(Data on locating visible targets)
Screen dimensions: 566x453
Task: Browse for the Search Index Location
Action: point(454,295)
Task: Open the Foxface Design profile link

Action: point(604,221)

---

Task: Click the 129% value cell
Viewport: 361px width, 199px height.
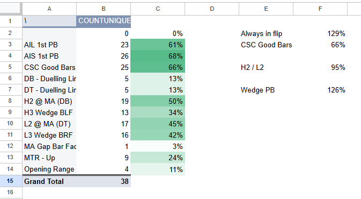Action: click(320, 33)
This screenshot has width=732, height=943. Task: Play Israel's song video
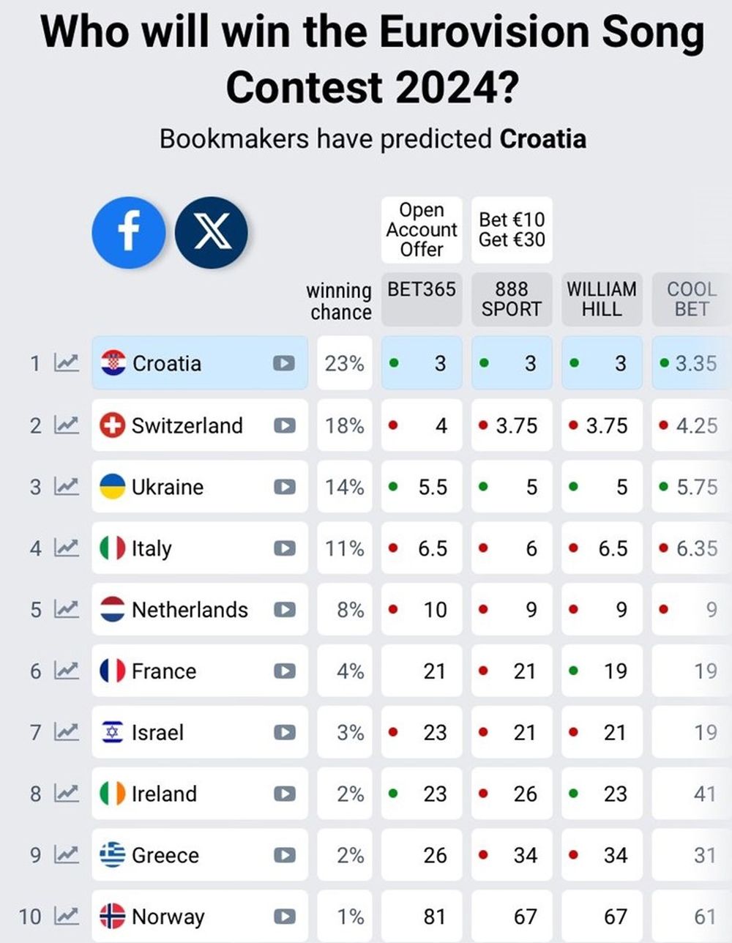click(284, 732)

--

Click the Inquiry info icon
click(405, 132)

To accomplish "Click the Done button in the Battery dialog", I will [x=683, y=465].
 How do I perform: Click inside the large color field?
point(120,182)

## [INSTRUCTION]
Show each line of the rows above that contains the string "height", treating uppercase and lowercase as different.

## [SOLVED EXERCISE]
Viewport: 361px width, 199px height.
This screenshot has width=732, height=943. Task: Play Israel's song video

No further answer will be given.